Problem statement.
From the first line to the last, write out the records exactly, leaving out images.

Records from a data collection
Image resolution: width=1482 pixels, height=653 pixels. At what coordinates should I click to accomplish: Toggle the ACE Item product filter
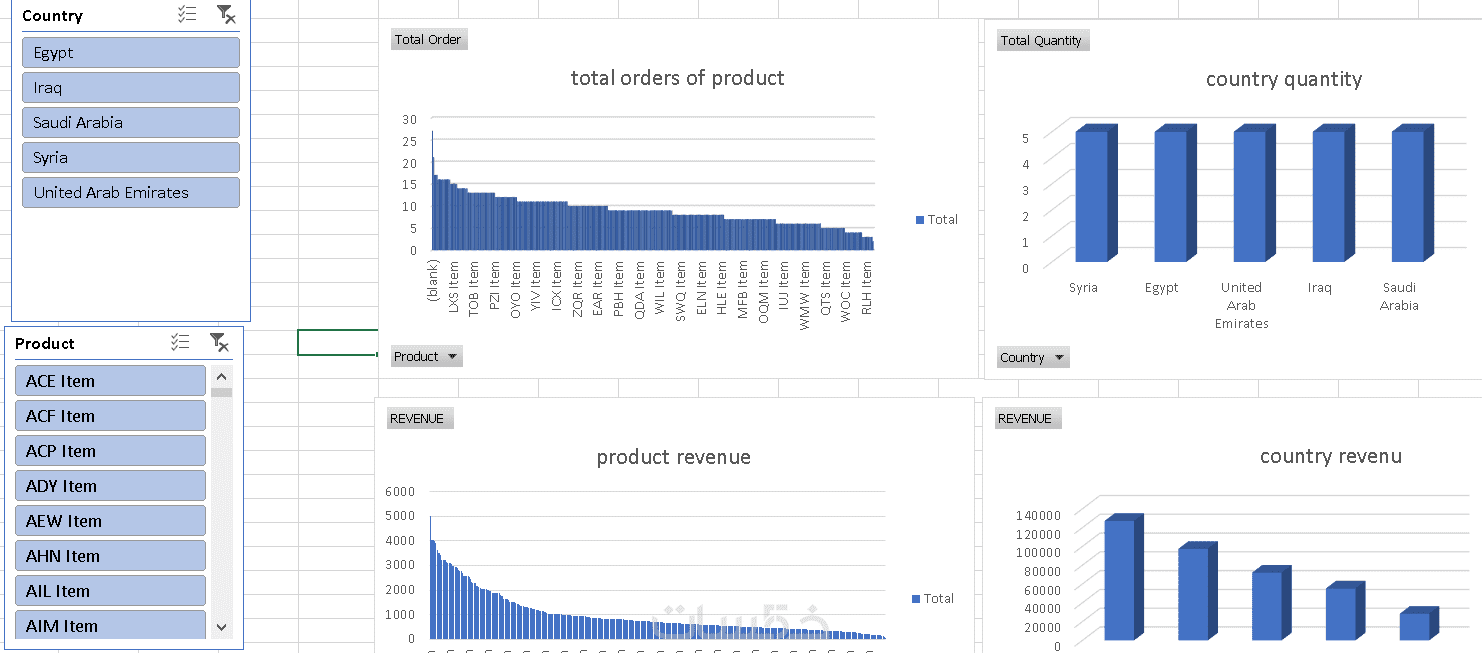coord(110,381)
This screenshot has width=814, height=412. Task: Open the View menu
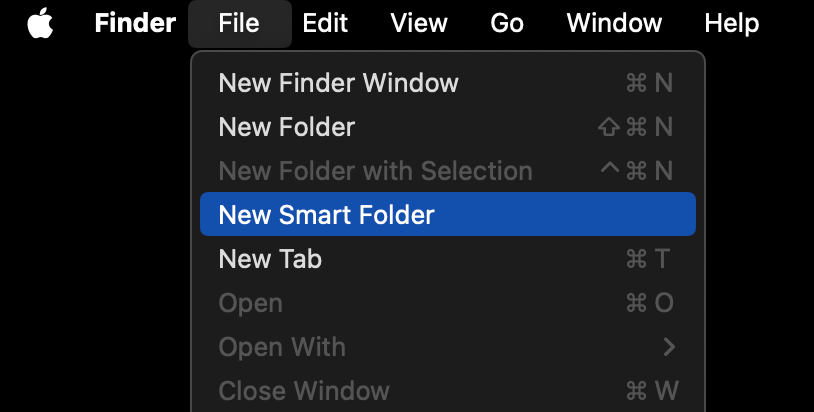(419, 23)
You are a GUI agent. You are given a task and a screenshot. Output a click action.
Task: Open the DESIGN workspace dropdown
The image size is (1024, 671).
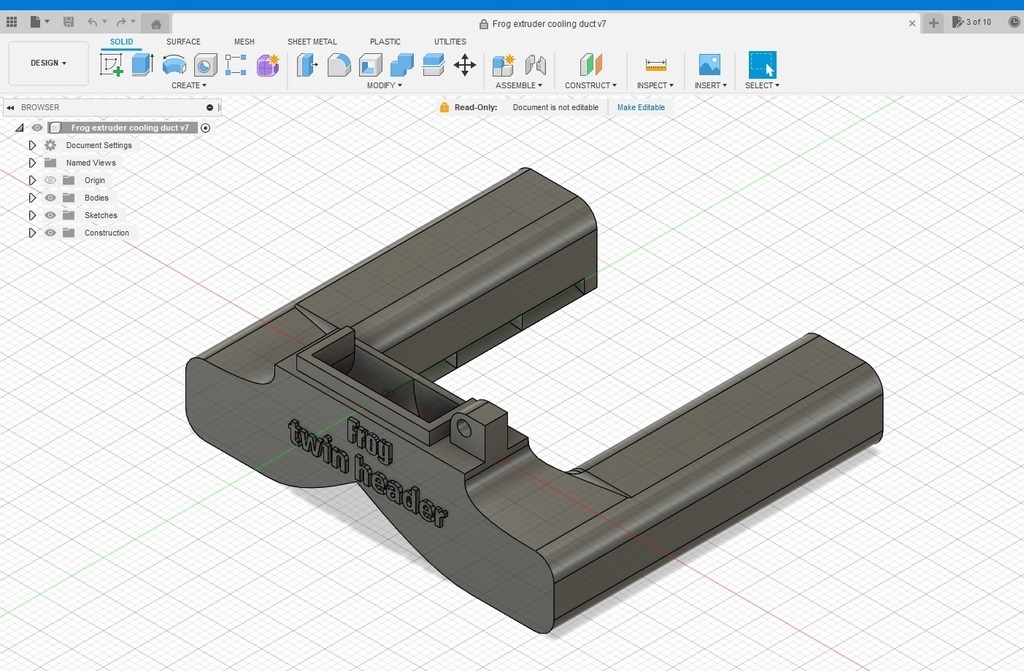click(48, 63)
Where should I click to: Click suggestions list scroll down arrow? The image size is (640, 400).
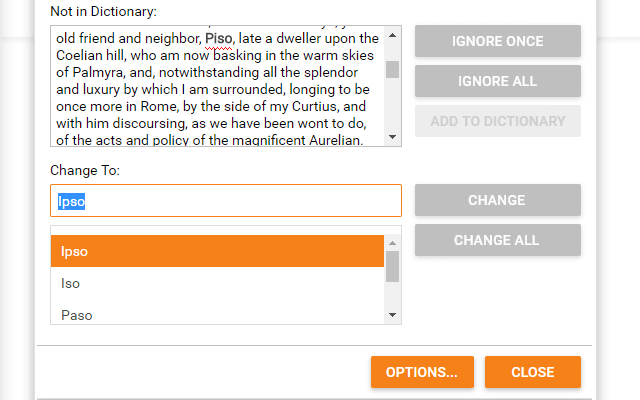[x=392, y=316]
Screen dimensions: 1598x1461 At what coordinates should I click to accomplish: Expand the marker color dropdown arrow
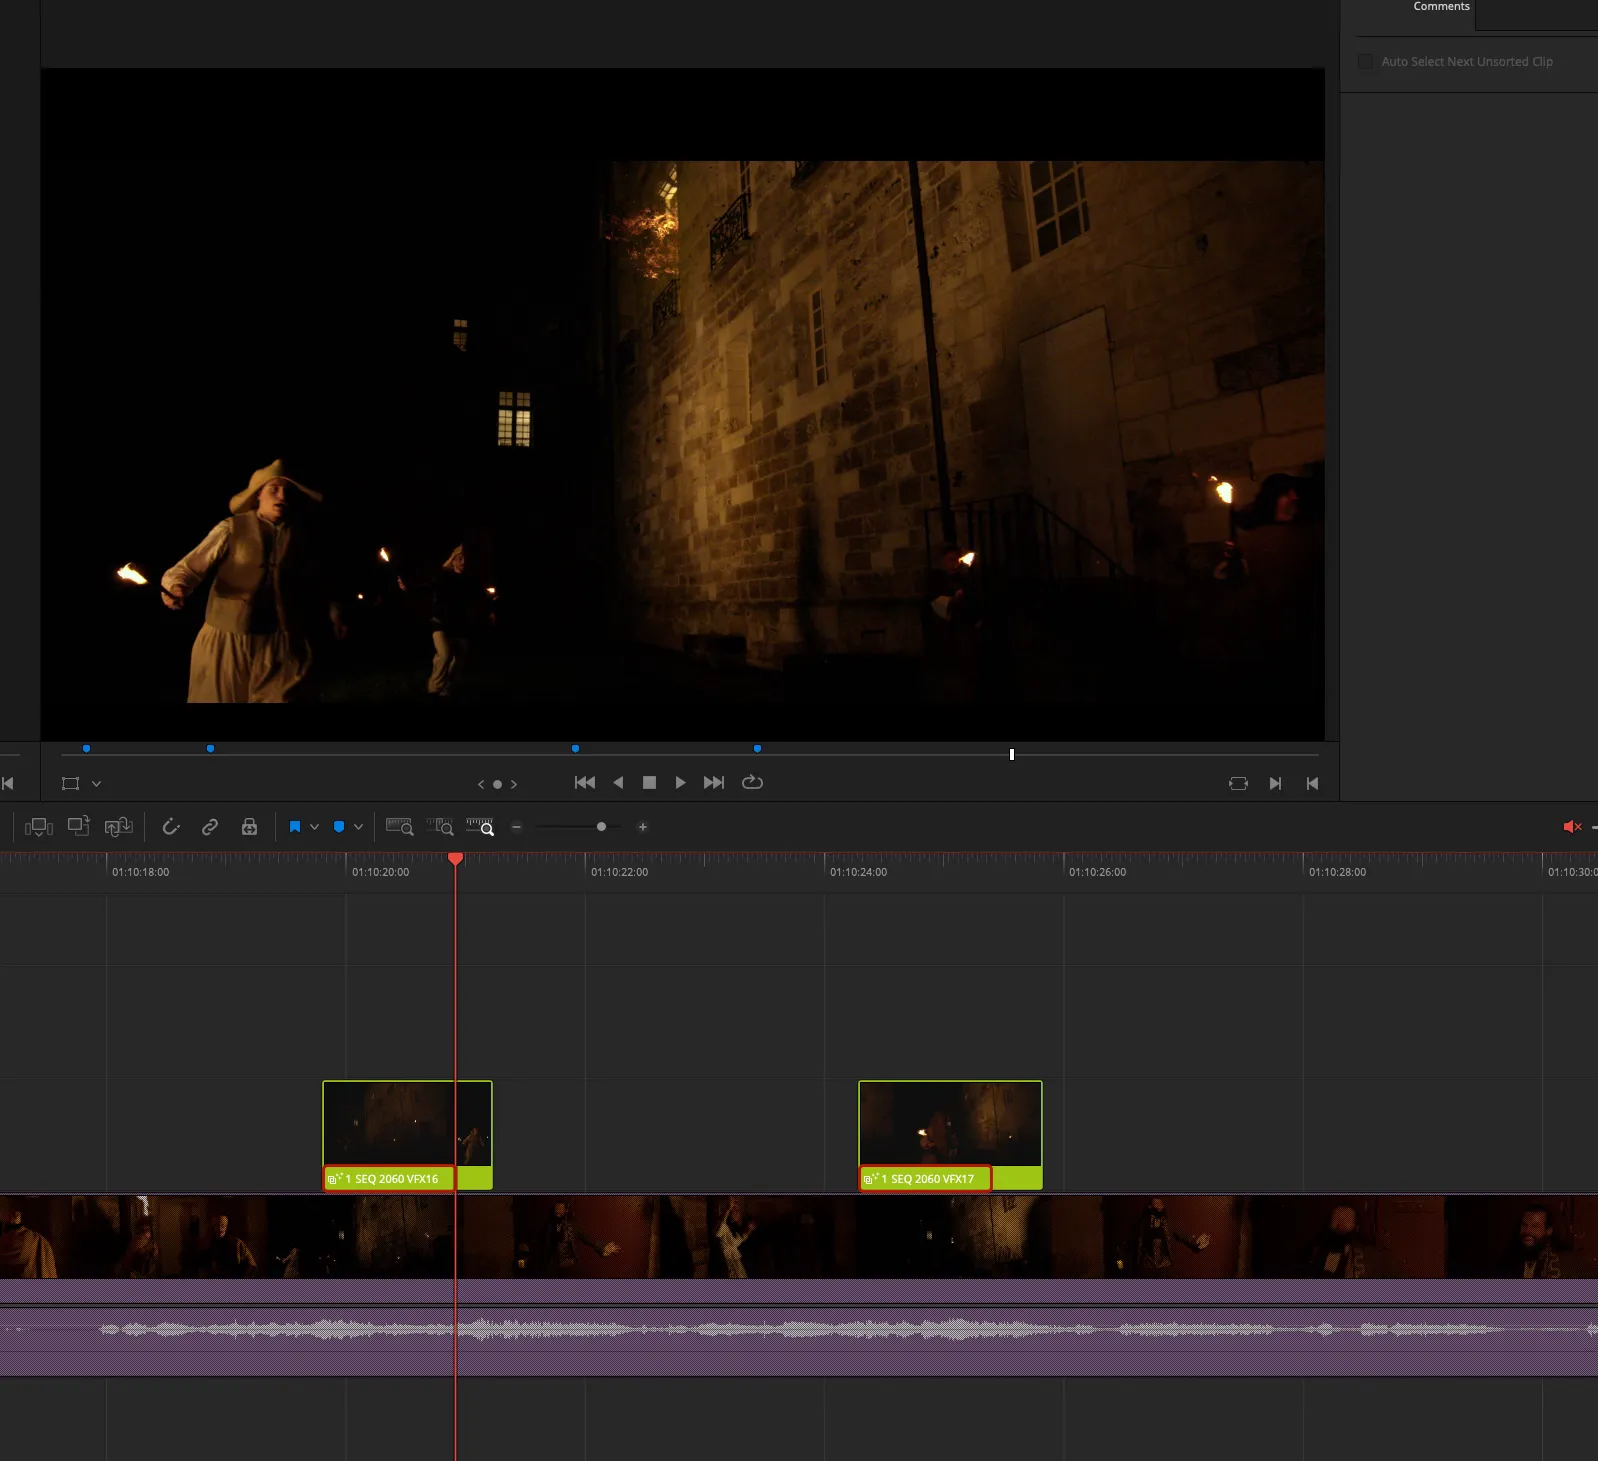pos(358,827)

Reply.
Image resolution: width=1482 pixels, height=653 pixels. At what coordinates should I click to accomplish: Toggle the ACE Item product filter
coord(110,381)
This screenshot has width=814, height=412. Task: Open the View menu
(419, 23)
You are a GUI agent. You are given a task and a screenshot. Output a click action.
Task: Open the DESIGN workspace dropdown
The image size is (1024, 671).
click(48, 63)
Where should I click to: Click suggestions list scroll down arrow? The image size is (640, 400).
[x=392, y=316]
Screen dimensions: 1598x1461 At what coordinates should I click to accomplish: Expand the marker color dropdown arrow
pos(358,827)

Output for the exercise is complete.